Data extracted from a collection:
--
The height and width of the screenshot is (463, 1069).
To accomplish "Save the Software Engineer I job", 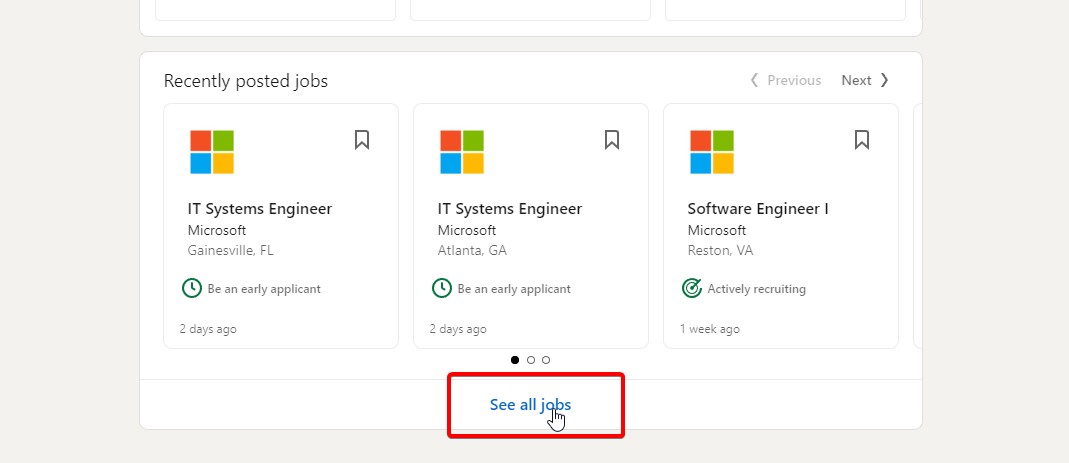I will 862,140.
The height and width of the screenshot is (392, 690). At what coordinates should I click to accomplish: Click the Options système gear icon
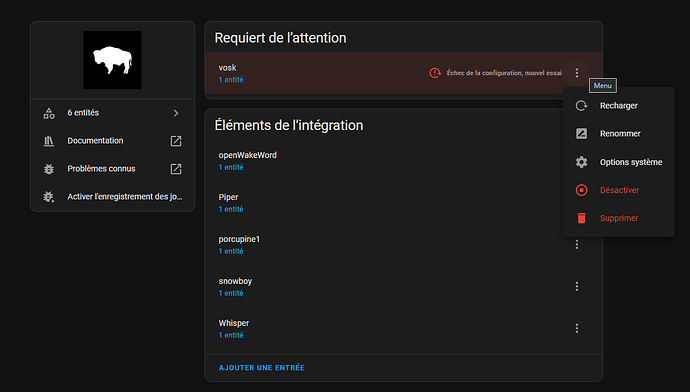581,162
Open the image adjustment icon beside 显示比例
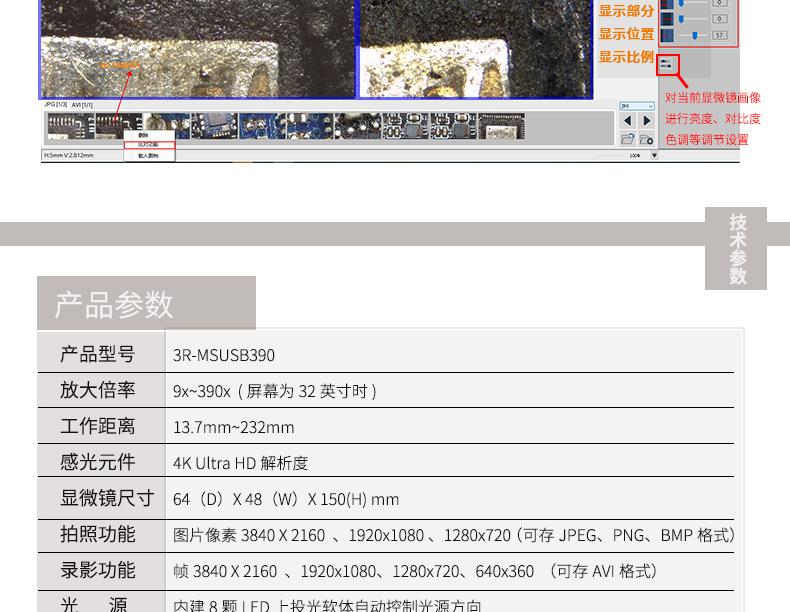The width and height of the screenshot is (790, 612). (x=667, y=63)
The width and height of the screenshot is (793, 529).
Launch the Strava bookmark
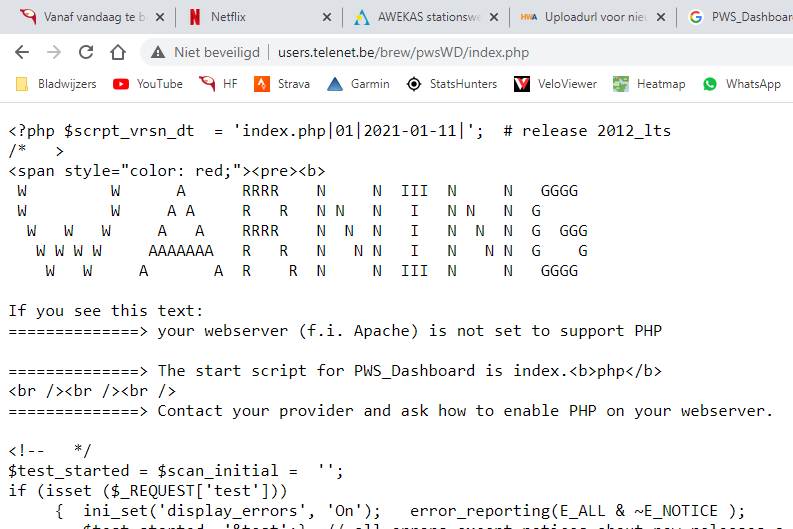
--
Task description: What should appear is an exact copy of the lines from the one containing "The width and height of the screenshot is (793, 529)." through the last line of the records above, pictures excluded.

Written solution:
The width and height of the screenshot is (793, 529).
Launch the Strava bookmark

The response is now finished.